> YOUR TASK
Scan the listing below and copy each line holding the word "computer".

> DATA SECTION
►

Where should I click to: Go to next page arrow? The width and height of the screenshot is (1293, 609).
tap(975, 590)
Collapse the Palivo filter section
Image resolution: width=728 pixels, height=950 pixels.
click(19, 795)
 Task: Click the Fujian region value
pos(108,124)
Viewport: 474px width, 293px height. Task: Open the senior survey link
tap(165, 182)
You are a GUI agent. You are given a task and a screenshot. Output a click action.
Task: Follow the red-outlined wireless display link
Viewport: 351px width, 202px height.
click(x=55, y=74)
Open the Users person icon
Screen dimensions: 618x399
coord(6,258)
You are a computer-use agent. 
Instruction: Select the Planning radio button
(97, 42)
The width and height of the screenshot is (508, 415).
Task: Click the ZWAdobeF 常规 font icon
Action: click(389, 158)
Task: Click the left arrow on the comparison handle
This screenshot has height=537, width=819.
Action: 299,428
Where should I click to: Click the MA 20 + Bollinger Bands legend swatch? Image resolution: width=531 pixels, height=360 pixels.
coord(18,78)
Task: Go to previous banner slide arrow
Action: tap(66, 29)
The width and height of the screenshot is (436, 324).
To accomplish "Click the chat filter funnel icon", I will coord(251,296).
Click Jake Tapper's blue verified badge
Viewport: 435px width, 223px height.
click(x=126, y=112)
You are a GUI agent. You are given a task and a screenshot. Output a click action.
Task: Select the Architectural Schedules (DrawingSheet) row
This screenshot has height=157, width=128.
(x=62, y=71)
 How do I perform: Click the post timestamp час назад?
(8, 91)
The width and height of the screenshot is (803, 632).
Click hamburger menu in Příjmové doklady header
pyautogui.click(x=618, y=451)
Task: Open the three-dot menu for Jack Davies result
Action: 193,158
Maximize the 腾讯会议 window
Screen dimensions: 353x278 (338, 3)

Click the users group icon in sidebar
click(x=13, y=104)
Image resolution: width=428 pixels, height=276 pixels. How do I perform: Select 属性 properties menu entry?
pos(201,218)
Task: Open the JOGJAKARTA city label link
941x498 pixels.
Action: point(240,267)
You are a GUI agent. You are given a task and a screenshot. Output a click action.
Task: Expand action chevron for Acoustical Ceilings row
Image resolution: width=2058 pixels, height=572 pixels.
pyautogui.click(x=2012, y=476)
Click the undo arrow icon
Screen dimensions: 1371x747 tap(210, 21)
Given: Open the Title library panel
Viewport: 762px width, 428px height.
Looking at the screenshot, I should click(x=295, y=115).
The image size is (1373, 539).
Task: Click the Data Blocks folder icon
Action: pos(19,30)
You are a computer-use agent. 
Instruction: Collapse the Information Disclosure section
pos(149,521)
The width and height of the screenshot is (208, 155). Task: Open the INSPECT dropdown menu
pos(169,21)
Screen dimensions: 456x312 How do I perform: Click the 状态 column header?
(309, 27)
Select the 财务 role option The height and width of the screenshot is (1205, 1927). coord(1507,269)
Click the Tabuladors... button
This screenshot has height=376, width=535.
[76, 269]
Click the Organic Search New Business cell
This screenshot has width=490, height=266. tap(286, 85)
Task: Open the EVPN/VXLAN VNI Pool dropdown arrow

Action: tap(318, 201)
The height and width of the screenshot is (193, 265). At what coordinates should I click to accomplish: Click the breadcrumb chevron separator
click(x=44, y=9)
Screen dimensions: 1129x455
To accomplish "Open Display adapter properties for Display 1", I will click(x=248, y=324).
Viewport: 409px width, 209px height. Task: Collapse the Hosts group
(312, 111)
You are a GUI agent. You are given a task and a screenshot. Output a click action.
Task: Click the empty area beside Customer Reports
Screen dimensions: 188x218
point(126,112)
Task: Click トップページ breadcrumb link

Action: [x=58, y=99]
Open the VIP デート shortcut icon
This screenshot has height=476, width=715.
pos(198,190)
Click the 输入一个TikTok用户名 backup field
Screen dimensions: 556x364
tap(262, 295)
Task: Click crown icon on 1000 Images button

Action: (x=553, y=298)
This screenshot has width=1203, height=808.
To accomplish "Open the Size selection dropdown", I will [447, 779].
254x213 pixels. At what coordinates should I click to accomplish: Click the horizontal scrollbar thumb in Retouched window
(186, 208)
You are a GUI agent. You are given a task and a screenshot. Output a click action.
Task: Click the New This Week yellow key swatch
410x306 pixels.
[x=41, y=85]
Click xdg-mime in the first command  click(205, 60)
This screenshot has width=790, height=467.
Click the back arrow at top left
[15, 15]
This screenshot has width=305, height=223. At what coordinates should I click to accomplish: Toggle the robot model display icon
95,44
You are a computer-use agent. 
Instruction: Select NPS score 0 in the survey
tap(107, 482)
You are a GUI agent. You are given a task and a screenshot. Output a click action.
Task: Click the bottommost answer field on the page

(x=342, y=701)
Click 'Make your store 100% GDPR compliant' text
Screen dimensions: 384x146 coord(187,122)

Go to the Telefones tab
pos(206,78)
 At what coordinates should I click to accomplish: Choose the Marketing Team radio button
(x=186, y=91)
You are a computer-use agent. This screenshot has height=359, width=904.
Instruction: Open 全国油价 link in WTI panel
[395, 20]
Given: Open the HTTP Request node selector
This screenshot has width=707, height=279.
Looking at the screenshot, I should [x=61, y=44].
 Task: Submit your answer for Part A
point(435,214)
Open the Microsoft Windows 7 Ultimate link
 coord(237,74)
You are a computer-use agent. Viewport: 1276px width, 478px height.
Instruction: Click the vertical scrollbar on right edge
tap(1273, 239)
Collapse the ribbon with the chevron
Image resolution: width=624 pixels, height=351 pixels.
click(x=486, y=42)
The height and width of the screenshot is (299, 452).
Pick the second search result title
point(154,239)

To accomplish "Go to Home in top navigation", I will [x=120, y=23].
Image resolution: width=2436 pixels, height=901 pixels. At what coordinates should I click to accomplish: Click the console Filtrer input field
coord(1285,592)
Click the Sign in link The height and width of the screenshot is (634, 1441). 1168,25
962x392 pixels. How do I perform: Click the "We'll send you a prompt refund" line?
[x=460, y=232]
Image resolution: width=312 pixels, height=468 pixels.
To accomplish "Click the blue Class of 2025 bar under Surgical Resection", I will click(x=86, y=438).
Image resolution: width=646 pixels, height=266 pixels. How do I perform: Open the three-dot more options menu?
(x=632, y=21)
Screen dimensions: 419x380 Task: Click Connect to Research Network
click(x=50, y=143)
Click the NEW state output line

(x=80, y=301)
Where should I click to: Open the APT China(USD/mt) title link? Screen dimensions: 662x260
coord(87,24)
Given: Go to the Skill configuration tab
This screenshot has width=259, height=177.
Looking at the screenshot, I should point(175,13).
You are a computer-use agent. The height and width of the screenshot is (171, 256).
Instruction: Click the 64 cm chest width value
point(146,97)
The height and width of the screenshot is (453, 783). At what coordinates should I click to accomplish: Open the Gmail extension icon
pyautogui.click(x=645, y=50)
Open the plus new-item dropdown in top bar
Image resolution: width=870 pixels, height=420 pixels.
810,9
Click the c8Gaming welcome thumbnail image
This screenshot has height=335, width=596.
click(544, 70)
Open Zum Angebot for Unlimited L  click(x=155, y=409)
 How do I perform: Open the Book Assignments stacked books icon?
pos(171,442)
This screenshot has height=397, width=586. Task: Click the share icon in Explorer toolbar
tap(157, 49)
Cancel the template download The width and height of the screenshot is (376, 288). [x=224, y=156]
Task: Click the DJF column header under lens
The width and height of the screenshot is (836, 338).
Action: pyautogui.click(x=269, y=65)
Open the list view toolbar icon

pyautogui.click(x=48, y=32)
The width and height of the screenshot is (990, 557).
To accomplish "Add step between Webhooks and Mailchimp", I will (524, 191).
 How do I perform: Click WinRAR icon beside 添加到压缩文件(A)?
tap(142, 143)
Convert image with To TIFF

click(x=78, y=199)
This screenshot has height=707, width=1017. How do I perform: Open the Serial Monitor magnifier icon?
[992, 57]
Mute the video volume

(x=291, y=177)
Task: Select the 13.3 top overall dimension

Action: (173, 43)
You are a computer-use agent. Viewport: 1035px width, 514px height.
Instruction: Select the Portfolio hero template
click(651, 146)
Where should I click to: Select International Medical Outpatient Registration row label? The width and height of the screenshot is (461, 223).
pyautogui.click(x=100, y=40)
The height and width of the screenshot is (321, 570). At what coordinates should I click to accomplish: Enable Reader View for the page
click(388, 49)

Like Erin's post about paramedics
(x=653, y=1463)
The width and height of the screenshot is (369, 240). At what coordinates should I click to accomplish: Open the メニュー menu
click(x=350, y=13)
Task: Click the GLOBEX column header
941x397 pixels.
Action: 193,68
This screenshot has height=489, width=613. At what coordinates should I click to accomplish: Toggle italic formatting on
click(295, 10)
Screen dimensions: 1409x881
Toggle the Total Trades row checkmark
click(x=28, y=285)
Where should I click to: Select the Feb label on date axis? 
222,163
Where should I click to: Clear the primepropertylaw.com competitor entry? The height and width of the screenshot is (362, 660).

◄

> TASK SOLUTION
You are a computer-use agent. 
You are a computer-use agent. 
You are a computer-use agent. 
You are a computer-use agent. This screenshot has height=359, width=904.
You are a computer-use agent. Viewport: 1276px width, 478px height.
You are a computer-use agent. The height and width of the screenshot is (171, 256).
You are a computer-use agent. Viewport: 1035px width, 514px height.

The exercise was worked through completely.